[Collected data]
------------------------
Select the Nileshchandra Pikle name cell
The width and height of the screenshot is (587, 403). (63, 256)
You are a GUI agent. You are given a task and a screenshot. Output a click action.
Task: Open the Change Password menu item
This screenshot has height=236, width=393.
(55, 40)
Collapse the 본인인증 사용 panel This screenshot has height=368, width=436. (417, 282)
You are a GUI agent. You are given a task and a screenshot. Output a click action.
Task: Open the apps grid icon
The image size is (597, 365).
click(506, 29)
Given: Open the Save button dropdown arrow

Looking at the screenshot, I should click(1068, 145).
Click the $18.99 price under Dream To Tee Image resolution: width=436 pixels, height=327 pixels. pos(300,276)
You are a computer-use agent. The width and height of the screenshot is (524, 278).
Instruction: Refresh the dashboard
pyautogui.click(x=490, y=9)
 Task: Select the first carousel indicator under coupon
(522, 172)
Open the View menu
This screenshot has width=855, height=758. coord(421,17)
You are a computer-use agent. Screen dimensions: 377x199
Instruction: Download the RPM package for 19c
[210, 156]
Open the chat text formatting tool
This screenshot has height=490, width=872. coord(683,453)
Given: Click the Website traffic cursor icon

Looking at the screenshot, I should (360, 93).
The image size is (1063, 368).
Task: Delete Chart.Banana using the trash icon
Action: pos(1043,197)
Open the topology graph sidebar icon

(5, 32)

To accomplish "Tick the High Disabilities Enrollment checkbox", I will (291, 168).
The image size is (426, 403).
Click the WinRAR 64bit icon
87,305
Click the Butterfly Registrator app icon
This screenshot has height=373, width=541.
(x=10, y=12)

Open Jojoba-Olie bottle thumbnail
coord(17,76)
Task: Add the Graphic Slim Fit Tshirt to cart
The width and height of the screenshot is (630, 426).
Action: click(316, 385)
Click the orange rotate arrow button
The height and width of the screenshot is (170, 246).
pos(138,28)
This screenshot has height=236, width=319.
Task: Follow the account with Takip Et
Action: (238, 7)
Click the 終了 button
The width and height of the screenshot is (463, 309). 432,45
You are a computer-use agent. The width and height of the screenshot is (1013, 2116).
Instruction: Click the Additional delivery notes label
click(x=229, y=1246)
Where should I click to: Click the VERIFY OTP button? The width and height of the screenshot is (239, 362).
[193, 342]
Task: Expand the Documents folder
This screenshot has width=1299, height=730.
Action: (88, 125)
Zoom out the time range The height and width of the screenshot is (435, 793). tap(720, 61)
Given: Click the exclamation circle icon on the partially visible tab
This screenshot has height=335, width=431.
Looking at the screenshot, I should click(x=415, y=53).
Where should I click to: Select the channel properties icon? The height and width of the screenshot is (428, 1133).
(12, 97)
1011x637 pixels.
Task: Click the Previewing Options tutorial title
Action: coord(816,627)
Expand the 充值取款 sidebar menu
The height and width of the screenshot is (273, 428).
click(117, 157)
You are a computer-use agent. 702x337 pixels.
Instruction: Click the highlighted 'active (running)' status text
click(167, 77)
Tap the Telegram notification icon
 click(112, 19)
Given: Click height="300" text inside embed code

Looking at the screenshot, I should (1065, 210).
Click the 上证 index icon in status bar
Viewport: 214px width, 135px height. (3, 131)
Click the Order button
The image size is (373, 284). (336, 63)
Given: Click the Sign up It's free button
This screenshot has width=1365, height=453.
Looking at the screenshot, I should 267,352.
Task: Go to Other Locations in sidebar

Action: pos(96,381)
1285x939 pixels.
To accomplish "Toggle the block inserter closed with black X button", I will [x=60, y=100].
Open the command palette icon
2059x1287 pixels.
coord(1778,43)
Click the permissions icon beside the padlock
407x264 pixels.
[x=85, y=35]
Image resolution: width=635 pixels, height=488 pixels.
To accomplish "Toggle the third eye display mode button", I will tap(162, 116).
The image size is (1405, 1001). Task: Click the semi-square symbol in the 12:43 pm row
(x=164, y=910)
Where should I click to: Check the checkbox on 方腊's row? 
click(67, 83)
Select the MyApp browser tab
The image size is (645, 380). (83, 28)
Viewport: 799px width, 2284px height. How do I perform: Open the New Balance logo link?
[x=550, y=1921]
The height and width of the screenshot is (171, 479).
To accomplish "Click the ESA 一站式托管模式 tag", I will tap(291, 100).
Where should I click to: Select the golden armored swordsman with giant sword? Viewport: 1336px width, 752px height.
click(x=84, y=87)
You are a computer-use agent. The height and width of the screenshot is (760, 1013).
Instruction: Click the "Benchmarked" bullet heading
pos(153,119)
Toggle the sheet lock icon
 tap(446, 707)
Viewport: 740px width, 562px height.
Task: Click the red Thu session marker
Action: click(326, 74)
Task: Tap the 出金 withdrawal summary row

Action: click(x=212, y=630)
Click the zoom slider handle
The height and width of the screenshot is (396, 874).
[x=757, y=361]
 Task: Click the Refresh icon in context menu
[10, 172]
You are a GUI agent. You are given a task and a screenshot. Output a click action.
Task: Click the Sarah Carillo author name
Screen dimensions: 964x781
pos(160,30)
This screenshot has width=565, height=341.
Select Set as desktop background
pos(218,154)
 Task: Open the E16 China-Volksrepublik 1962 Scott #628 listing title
------------------------
### Your objective
Among the records above, find each line holding "accomplish" and list it.

### Reply
To accomplish "Tick the High Disabilities Enrollment checkbox", I will (291, 168).
To accomplish "Toggle the block inserter closed with black X button", I will [x=60, y=100].
To accomplish "Toggle the third eye display mode button", I will tap(162, 116).
To accomplish "Click the ESA 一站式托管模式 tag", I will tap(291, 100).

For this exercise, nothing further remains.